A new study that included nearly half a million participants strikingly found that sleep duration plays a crucial role in whether or not a person is at risk of a heart attack — even if a person exercises, doesn’t smoke, or has no genetic predisposition to cardiovascular disease. In particular, the researchers found that too much sleep, as well as too little sleep, boosts the risk of having a heart attack.
The researchers at the Massachusetts General Hospital and the University of Manchester analyzed a dataset of 461,000 individuals aged 40 to 69, part of UK biobank, who had no prior history of heart attack or heart disease. The participants’ health was tracked over a period of seven years.
Those who slept less than six hours a night were 20% more likely to have a heart attack than those sleeping 6 to 9 hours.
The fact that sleep deprivation and low quality sleep are linked to negative health outcomes is, by now, no surprise. Study after study has linked poor sleep to anxiety, depression, obesity, diabetes, and heart disease.
But what was surprising about this study was that people who slept more than nine hours per night were 34% more likely to suffer a heart attack than the participants who slept 6 to 9 hours — that’s a significantly higher risk than the sleep-deprived.
The farther people fell outside the 6 to 9-hour range, the higher the recorded risk of having a heart attack. People who slept for only 5 hours had a 52% risk of heart attack, whereas those who slept 10 hours nightly were twice as likely to have one than normal sleepers.
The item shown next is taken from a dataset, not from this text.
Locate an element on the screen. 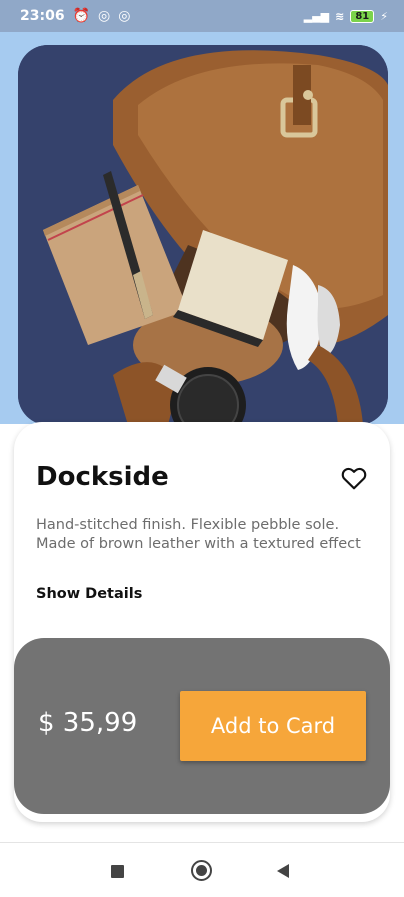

Shockingly, these effects held true even when taking into account more than 30 other factors, including physical activity, mental health, and socioeconomic status. In other words, sleep duration influenced the risk of having a heart attack independently of other lifestyle factors — and genes were no exception either.
“This gives us even more confidence that there is a causal relationship here—that it is sleep duration, not something else, influencing heart health,” said Celine Vetter, co-author of the new study and an assistant professor of physiology at the University of Colorado Boulder.
It’s not clear why sleep duration is such a big contributing factor to heart disease. Some explanations suggest that sleeping too little can affect arteries, bone marrow, as well as lead to poor lifestyle choices such as eating low-quality food. In contrast, sleeping too much may boost inflammation in the body.
There’s some good news, though. The study suggests that sleeping for a reasonable number of hours can be one of the most impactful things you can do to avoid heart disease.
“It’s kind of a hopeful message, that regardless of what your inherited risk for heart attack is, sleeping a healthy amount may cut that risk just like eating a healthy diet, not smoking, and other lifestyle approaches can,” said lead author Iyas Daghlas, who is a medical student at Harvard.
“Just as working out and eating healthy can reduce your risk of heart disease, sleep can too,” said Vetter.
The study was published in the Journal of the American College of Cardiology.